───── Data section

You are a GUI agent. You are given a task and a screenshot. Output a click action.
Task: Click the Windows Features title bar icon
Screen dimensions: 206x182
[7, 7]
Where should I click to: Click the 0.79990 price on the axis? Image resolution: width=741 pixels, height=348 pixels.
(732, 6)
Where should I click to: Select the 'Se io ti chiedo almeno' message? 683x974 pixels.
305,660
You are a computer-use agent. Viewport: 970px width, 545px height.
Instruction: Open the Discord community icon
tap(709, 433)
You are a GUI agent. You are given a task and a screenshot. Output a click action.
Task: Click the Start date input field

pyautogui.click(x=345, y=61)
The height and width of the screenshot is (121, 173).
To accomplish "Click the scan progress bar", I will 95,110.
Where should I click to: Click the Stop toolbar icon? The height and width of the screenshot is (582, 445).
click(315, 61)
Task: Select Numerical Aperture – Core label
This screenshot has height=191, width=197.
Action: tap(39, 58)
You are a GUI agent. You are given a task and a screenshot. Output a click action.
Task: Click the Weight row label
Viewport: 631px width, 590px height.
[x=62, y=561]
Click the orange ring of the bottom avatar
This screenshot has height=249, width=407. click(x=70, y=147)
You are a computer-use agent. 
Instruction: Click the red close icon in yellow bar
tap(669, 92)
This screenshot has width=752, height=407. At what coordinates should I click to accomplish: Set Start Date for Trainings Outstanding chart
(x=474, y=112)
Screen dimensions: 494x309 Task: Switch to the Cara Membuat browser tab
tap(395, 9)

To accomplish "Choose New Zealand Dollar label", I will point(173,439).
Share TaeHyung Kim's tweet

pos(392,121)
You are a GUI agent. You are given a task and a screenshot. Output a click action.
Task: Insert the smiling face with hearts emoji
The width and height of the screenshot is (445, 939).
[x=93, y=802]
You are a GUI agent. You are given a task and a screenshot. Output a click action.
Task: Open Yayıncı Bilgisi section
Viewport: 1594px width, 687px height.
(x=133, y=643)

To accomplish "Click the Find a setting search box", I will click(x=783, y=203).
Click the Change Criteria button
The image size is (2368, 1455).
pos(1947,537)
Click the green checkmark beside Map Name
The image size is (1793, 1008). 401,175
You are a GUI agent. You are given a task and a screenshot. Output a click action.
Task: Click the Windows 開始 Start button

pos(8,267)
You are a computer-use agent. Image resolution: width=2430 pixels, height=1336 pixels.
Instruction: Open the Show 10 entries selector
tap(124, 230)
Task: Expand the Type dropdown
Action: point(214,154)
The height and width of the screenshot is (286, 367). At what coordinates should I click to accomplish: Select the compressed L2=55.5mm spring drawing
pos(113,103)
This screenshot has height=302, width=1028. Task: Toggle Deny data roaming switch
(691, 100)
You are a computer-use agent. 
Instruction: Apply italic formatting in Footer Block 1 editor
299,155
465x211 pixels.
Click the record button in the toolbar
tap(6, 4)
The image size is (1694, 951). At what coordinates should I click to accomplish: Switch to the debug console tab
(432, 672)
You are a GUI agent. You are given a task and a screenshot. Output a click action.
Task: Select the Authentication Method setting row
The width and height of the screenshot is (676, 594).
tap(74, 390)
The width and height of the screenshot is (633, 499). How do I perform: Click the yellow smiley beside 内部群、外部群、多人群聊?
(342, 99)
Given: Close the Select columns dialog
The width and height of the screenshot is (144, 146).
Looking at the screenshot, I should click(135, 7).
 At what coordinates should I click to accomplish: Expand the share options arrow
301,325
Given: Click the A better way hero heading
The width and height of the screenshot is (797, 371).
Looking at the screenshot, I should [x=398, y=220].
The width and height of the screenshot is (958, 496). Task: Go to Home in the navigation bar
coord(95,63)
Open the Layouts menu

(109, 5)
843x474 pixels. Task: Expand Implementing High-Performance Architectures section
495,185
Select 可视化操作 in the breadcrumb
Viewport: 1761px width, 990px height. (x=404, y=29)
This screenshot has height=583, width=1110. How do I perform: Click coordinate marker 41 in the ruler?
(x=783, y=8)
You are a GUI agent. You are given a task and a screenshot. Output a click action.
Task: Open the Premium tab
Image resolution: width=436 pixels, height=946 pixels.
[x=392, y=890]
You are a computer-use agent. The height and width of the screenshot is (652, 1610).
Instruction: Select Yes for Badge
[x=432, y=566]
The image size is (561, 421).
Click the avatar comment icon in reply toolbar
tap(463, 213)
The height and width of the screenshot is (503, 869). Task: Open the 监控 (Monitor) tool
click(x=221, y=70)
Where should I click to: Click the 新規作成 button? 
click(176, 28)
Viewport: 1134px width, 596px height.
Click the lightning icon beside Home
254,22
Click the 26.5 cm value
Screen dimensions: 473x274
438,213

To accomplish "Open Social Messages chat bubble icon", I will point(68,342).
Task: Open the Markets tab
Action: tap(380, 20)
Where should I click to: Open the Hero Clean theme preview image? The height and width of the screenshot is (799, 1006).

──────────

> Instruction
Write out the material above word for word, keeping every line in its original order.

> Full output
You are a GUI agent. You are given a task and a screenshot. Output a click action.
Task: Click the Windows Features title bar icon
Screen dimensions: 206x182
[7, 7]
Where should I click to: Click the 0.79990 price on the axis? Image resolution: width=741 pixels, height=348 pixels.
(732, 6)
Where should I click to: Select the 'Se io ti chiedo almeno' message? 683x974 pixels.
305,660
You are a computer-use agent. Viewport: 970px width, 545px height.
Instruction: Open the Discord community icon
tap(709, 433)
You are a GUI agent. You are given a task and a screenshot. Output a click action.
Task: Click the Start date input field

pyautogui.click(x=345, y=61)
The height and width of the screenshot is (121, 173).
To accomplish "Click the scan progress bar", I will 95,110.
Where should I click to: Click the Stop toolbar icon? The height and width of the screenshot is (582, 445).
click(315, 61)
Task: Select Numerical Aperture – Core label
This screenshot has height=191, width=197.
Action: tap(39, 58)
You are a GUI agent. You are given a task and a screenshot. Output a click action.
Task: Click the Weight row label
Viewport: 631px width, 590px height.
[x=62, y=561]
Click the orange ring of the bottom avatar
This screenshot has height=249, width=407. click(x=70, y=147)
You are a computer-use agent. 
Instruction: Click the red close icon in yellow bar
tap(669, 92)
This screenshot has width=752, height=407. At what coordinates should I click to accomplish: Set Start Date for Trainings Outstanding chart
(x=474, y=112)
Screen dimensions: 494x309 Task: Switch to the Cara Membuat browser tab
tap(395, 9)

To accomplish "Choose New Zealand Dollar label", I will point(173,439).
Share TaeHyung Kim's tweet

pos(392,121)
You are a GUI agent. You are given a task and a screenshot. Output a click action.
Task: Insert the smiling face with hearts emoji
The width and height of the screenshot is (445, 939).
[x=93, y=802]
You are a GUI agent. You are given a task and a screenshot. Output a click action.
Task: Open Yayıncı Bilgisi section
Viewport: 1594px width, 687px height.
(x=133, y=643)

To accomplish "Click the Find a setting search box", I will click(x=783, y=203).
Click the Change Criteria button
The image size is (2368, 1455).
pos(1947,537)
Click the green checkmark beside Map Name
The image size is (1793, 1008). 401,175
You are a GUI agent. You are given a task and a screenshot. Output a click action.
Task: Click the Windows 開始 Start button

pos(8,267)
You are a computer-use agent. Image resolution: width=2430 pixels, height=1336 pixels.
Instruction: Open the Show 10 entries selector
tap(124, 230)
Task: Expand the Type dropdown
Action: point(214,154)
The height and width of the screenshot is (286, 367). At what coordinates should I click to accomplish: Select the compressed L2=55.5mm spring drawing
pos(113,103)
This screenshot has height=302, width=1028. Task: Toggle Deny data roaming switch
(691, 100)
You are a computer-use agent. 
Instruction: Apply italic formatting in Footer Block 1 editor
299,155
465x211 pixels.
Click the record button in the toolbar
tap(6, 4)
The image size is (1694, 951). At what coordinates should I click to accomplish: Switch to the debug console tab
(432, 672)
You are a GUI agent. You are given a task and a screenshot. Output a click action.
Task: Select the Authentication Method setting row
The width and height of the screenshot is (676, 594).
tap(74, 390)
The width and height of the screenshot is (633, 499). How do I perform: Click the yellow smiley beside 内部群、外部群、多人群聊?
(342, 99)
Given: Close the Select columns dialog
The width and height of the screenshot is (144, 146).
Looking at the screenshot, I should click(135, 7).
 At what coordinates should I click to accomplish: Expand the share options arrow
301,325
Given: Click the A better way hero heading
The width and height of the screenshot is (797, 371).
Looking at the screenshot, I should [x=398, y=220].
The width and height of the screenshot is (958, 496). Task: Go to Home in the navigation bar
coord(95,63)
Open the Layouts menu

(109, 5)
843x474 pixels. Task: Expand Implementing High-Performance Architectures section
495,185
Select 可视化操作 in the breadcrumb
Viewport: 1761px width, 990px height. (x=404, y=29)
This screenshot has height=583, width=1110. How do I perform: Click coordinate marker 41 in the ruler?
(x=783, y=8)
You are a GUI agent. You are given a task and a screenshot. Output a click action.
Task: Open the Premium tab
Image resolution: width=436 pixels, height=946 pixels.
[x=392, y=890]
You are a computer-use agent. The height and width of the screenshot is (652, 1610).
Instruction: Select Yes for Badge
[x=432, y=566]
The image size is (561, 421).
Click the avatar comment icon in reply toolbar
tap(463, 213)
The height and width of the screenshot is (503, 869). Task: Open the 监控 (Monitor) tool
click(x=221, y=70)
Where should I click to: Click the 新規作成 button? 
click(176, 28)
Viewport: 1134px width, 596px height.
Click the lightning icon beside Home
254,22
Click the 26.5 cm value
Screen dimensions: 473x274
438,213

To accomplish "Open Social Messages chat bubble icon", I will point(68,342).
Task: Open the Markets tab
Action: tap(380, 20)
Where should I click to: Open the Hero Clean theme preview image? The height and width of the screenshot is (799, 1006).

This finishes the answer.